Due - Wednesday 4/7 - 3:30PM
There are several shortcomings of the program you wrote for Project 1. First, during the off cycle, no sensing occurs. This is useful for energy conservation, but limits the fidelity of the data collected. Second, in-network data aggregation could provide additional energy savings. The goal of this assignment is to implement a clustering algorithm to provide improved fidelity while maintaining limited energy usage.
For this assignment, you will implement a clustering algorithm similar to LEACH. (If you haven't read the paper, do that now!) Your algorithm will identify clusterheads that will remain continuously on to detect movement and sample the temperature. This provides increased fidelity (continuous sampling of the environment) with minimal additional overall energy cost.
Periodically, as in Project 1, all nodes will turn on and spend 5 seconds detecting movement and reporting the temperature (the LISTEN period) followed by 5 seconds of deep sleep. If movement is detected, a node will report the movement to its clusterhead, not to the base station. Nodes will also report temperature information to the clusterhead, not directly to the base station. Nodes need not report neighbor information to the base station as in Project 1. The clusterhead will aggregate the movement detection information and send a report to the base station once per second. The report will indicate whether there has been movement in the cluster and will also indicate the minimum and maximum temperatures collected within the cluster in the preceeding 1 second. In this way, fewer messages traverse the network to the base station and energy can be saved.

• _DATA SECTION_:
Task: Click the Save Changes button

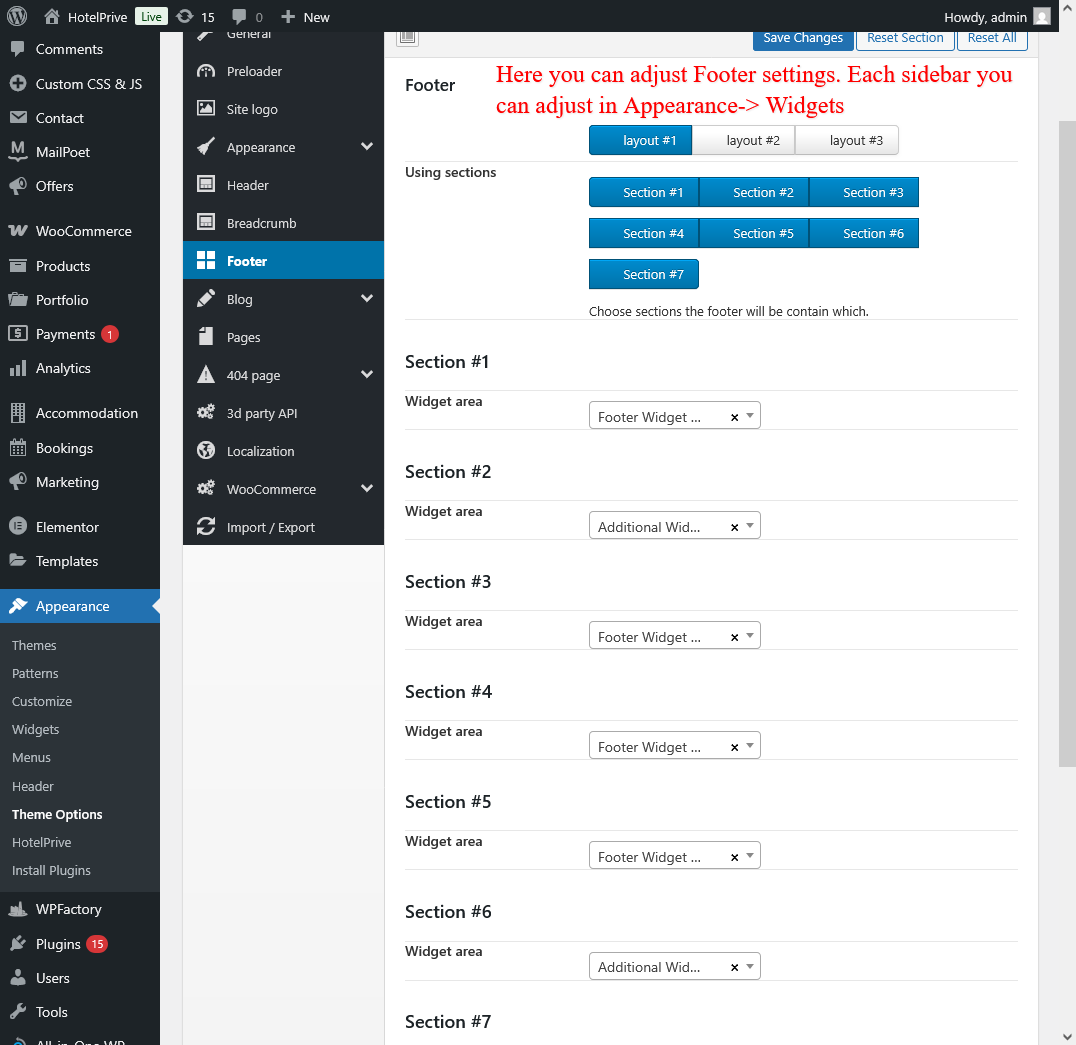Action: point(802,38)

• _INSTRUCTIONS TO FOLLOW_:
Continue the clustering assignment description from the point where it stops, in the same style.

• _OUTPUT_:
The details of the algorithm are as follows:
- A new round begins every 4th LISTEN period (40 seconds).
- At the beginning of the round, all nodes determine whether to become a clusterhead. The decision is based on the preconfigured suggested percentage of clusterheads, the current round, and the clusterheads of previous rounds as described in the paper.
- The nodes that have chosen to be clusterheads send a broadcast message with TTL 1 indicating their status.
- Each non-clusterhead determines which clusterhead to join based on the received signal strength (RSSI) of the message received. Once a clusterhead is chosen, the transmit power for subsequent messages destined for the clusterhead can be set to the minimum level.
- All nodes in a given cluster will show the same color on their LEDs. The clusterhead will choose the color and broadcast it to all nodes.
- When movement is detected, a node will unicast a message to its clusterhead.
- Every 1 second, each node will sense the temperature and send the measurement to its clusterhead, also using unicast.
- Clusterheads will unicast a message to the base station regarding movement and min/max temperature in its cluster every 1 second as described above.
Assumptions
- All nodes are within range of the basestation.
- The IEEE address of the basestation is statically configured at each node.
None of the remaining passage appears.